Audio Transcript
We have an intriguing Bible question today from a listener named Brandi. “Hello, Pastor John, and thank you for your ministry. I have a question regarding death and the types of death Paul refers to in his epistles. I know we all face a physical death. And for non-believers there is a second spiritual death, an eternal death. However, when Paul is speaking in Romans 8 to believers, he says, ‘If you live according to the flesh you will die’ (Romans 8:13). Does Paul mean that our sins somehow shorten our earthly lives? Or are believers subject to eternal death? And what does Paul mean when he says the man in Corinth who has his father’s wife is to be handed over to Satan ‘for the destruction of the flesh’ (1 Corinthians 5:5)? What kind of death is this? I feel like I’m missing an integral piece to the puzzle. Thanks for your help.”
I love this question partly because it pushes me to do something I’ve never done before — namely, see how many different ways the New Testament speaks of a Christian dying. I’ve never done that. So, instead of just addressing two of the examples that Brandi raises, Romans 8:13 and 1 Corinthians 5:5, let me mention six ways I see the New Testament speaking of a Christian dying, and take up those two where they turn up in the sequence.
1. Crucified with Christ
Paradoxically, the Christian life begins at conversion with a death. In Galatians 2:20, looking back on his conversion, Paul said, “I have been crucified with Christ. It is no longer I who live, but Christ who lives in me. And the life I now live in the flesh I live by faith in the Son of God, who loved me and gave himself for me.”
When we are converted to Christ, our old, rebellious, unbelieving, spiritually dead self dies — dies with Christ — and a new, believing, submissive, spiritually sensitive life comes into being, a new creation.
2. Reckoning Ourselves Dead
Following from that experience of death to our old sinful nature, Paul calls us now, in view of that reality, to reckon ourselves to be dead. Romans 6:11: “So you also must consider [or reckon] yourselves dead to sin and alive to God in Christ Jesus.”
So, this is an act of faith by which we repeatedly preach to ourselves the reality that what happened to us at our conversion is true: We really died with Christ. We died to sin. We died to rebellion and unbelief. And now, by faith, we repeatedly reckon it to be so: “I’m dead, sin; you don’t rule.” We preach to ourselves.

# Records supplied:

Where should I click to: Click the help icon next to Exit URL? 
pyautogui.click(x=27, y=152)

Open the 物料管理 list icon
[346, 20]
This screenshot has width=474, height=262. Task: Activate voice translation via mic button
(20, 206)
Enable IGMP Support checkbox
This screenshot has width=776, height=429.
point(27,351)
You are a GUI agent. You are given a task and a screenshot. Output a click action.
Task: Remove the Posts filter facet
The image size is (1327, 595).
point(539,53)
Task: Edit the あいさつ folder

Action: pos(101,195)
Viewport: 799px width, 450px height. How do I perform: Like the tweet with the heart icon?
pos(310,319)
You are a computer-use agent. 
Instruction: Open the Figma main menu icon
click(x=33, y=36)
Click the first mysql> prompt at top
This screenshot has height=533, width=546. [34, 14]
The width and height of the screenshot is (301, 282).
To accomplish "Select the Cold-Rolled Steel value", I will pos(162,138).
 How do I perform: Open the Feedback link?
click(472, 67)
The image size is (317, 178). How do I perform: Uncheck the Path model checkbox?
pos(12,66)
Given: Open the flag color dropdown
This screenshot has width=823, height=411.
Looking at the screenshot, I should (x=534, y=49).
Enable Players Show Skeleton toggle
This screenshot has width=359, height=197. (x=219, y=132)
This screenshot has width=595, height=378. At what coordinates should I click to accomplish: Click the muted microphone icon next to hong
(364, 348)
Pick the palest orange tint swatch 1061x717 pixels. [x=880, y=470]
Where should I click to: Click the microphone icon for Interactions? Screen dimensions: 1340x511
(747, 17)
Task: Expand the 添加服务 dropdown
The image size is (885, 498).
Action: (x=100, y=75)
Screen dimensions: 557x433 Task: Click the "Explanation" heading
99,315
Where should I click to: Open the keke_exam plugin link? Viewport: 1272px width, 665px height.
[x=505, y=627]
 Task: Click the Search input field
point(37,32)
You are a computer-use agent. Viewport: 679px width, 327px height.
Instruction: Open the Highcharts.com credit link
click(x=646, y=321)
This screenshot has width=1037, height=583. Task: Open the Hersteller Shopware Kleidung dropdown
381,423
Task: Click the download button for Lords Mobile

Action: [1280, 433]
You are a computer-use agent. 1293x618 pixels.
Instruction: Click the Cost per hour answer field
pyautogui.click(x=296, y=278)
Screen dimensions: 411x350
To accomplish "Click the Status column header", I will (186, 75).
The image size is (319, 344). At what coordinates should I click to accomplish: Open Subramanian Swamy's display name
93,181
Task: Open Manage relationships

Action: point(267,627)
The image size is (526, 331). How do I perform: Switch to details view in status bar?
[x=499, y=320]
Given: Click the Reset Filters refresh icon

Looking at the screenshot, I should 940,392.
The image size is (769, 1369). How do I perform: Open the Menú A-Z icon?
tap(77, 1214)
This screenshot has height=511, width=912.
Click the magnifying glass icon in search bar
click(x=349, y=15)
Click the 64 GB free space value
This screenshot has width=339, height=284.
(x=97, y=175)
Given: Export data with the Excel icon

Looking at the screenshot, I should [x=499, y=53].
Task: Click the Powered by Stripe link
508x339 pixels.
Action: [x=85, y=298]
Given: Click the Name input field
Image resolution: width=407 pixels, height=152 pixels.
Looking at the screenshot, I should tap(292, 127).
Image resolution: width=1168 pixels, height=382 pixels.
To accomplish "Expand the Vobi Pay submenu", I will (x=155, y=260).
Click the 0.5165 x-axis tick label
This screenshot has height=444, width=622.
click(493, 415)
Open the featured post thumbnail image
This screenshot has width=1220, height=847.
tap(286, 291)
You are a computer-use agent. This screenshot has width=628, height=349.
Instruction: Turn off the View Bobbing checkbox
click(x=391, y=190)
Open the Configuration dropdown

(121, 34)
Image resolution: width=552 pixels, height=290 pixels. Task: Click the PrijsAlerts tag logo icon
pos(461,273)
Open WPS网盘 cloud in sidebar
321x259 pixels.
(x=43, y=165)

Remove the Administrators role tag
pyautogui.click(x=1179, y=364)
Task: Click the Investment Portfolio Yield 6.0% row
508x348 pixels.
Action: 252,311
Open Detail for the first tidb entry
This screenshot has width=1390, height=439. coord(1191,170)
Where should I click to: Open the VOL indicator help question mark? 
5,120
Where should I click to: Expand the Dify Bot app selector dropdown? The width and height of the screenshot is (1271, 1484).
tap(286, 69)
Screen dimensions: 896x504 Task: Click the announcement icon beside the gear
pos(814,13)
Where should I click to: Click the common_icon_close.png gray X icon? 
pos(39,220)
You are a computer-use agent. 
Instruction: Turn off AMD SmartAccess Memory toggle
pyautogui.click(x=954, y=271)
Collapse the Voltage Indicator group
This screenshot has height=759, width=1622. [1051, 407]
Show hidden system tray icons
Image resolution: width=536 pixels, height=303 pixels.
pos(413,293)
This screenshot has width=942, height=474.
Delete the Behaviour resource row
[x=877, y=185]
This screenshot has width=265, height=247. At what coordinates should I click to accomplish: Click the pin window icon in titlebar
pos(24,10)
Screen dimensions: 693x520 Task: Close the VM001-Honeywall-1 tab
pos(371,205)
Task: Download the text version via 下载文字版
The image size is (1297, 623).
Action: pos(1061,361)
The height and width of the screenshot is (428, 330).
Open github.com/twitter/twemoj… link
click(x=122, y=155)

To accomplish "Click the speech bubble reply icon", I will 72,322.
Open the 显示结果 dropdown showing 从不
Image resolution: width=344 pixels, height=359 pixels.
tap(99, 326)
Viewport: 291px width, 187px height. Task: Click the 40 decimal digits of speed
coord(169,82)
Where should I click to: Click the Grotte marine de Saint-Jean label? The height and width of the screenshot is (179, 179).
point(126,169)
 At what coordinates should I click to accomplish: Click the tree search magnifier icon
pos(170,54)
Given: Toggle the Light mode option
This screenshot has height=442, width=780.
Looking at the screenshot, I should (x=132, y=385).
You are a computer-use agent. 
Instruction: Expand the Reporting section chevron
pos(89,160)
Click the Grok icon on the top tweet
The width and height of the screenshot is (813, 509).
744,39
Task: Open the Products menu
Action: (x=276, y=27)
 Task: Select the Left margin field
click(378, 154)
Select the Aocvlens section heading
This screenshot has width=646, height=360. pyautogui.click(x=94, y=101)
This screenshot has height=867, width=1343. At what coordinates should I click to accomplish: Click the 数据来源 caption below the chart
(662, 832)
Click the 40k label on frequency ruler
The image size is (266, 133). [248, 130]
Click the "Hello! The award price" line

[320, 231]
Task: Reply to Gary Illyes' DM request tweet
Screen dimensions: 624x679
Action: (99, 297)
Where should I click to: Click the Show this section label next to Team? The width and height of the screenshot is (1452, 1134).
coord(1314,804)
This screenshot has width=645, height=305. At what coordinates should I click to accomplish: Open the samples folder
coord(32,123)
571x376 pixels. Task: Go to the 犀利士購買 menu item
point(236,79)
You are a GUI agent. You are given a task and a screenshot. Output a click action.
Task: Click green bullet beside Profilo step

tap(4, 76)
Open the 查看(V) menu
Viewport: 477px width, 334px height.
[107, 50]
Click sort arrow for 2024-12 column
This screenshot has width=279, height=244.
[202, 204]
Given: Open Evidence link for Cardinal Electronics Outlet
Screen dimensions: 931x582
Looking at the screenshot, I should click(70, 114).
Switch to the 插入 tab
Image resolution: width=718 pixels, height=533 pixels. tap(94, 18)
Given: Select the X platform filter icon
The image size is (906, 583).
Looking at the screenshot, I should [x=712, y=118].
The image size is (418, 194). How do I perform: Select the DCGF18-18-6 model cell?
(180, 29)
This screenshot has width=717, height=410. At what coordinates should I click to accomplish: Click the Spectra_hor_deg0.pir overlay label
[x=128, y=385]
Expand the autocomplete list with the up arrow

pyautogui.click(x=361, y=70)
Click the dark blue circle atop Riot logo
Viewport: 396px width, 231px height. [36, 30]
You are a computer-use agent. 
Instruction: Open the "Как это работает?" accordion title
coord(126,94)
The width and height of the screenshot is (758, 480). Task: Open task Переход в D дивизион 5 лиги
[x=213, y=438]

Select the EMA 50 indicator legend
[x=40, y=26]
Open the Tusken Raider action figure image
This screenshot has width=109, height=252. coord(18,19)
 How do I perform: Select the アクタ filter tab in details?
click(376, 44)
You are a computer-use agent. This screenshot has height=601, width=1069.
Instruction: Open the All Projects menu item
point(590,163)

# Short problem 1:
Can you update the stretch of the audio transcript from "So, this is" through "preach to ourselves.", putting "declare" wherever "preach" appears?
# Short problem 2:
How might the audio transcript on the ways a Christian dies carry on after its last sentence? Write the next part.

# Answer 1:
So, this is an act of faith by which we repeatedly declare to ourselves the reality that what happened to us at our conversion is true: We really died with Christ. We died to sin. We died to rebellion and unbelief. And now, by faith, we repeatedly reckon it to be so: “I’m dead, sin; you don’t rule.” We declare to ourselves.

# Answer 2:
3. Killing Indwelling Sin
This is one that Brandi asked about in particular: Romans 8:13. We turn against every uprising of our old sinful nature and put it to death by the Spirit every day. The sword of the Spirit is for killing, after all; that’s what swords are for. Paul says in Romans 8:13–14, “If you live according to the flesh you will die, but if by the Spirit you put to death the deeds of the body, you will live. For all who are led by the Spirit of God are sons of God.”
So, we take one step beyond reckoning ourselves dead and actually target specific uprisings of the old nature and kill them. We kill them. We kill them by the Spirit; that is, we trust the promise of the Holy Spirit’s power to help us defeat sin, and we say to the temptation, in the name of Jesus, “You don’t own me.” And we stick it with the sword of the Spirit, the word of God, a better promise than what sin is offering.
“We really died with Christ. We died to sin. And now, by faith, we repeatedly reckon it to be so.”
And Brandi asks whether the death Paul threatens, if we don’t do this, is early physical death (that’s one option she holds out), or, she asks, “Are believers subject to eternal death?” Well, eternal death is what Paul has in mind here, not just some kind of disciplinary suffering or physical death. We know that because the argument he gives to support it in verse 14 is this: “For all who are led by the Spirit of God are sons of God.” In other words, when we put to death the deeds of the body by the Spirit, we are being led by the Spirit into that kind of warfare against sin, our sin. And thus, we prove by that warfare that we are sons of God. If we don’t make war on our sin but rather make peace with it, we show that we are not led by the Spirit of God and, therefore, not the children of God.
So no, Brandi, the children of God are not subject to eternal death. But Paul often addresses the church with the warnings of eternal death, so as to make plain who are the true believers who respond to this warning and who are not.
4. Taking Up Our Crosses
The New Testament talks about a Christian dying in the sense that Jesus did and Paul did in different words. Here’s what Jesus said in Luke 9:23: “If anyone would come after me, let him deny himself and take up his cross daily and follow me.”
To take up the cross is to take up an instrument of execution. It’s like wearing a little electric chair around your neck. It is, in a profound sense, to die, like Bonhoeffer said: “When Christ calls a man, he bids him come and die.”
Now, in 1 Corinthians 15, Paul was pleading against those who denied the resurrection, and in verses 31–32 he said, “I protest, brothers, . . . I die every day! What do I gain if, humanly speaking, I fought with beasts at Ephesus? If the dead are not raised, ‘Let us eat and drink, for tomorrow we die.’”
I think this is Paul’s way of saying what Jesus said. Every day, Christians make choices that, to the world, look like little deaths: risking your life in Ephesus, denying yourself some immediate comfort or security in order to serve someone else. We deny ourselves, we die to ourselves — our immediate demand for comfort or security or pleasure — in order to bring others life, and the greater blessing we find in giving.
5. Suffering in the Body
For some people, like Paul, there are marks of these kinds of dying in their own bodies. He said in 2 Corinthians 4:10 that he was “always carrying in the body the death of Jesus, so that the life of Jesus may also be manifested in our bodies.” And in Galatians 6:17, he said, “I bear on my body the marks of Jesus.” These kinds of scars mingled with love caused Paul to realize that, in a profound sense, he was completing the very death of Jesus by making it tangible or visible to people for whom Christ died in his own body.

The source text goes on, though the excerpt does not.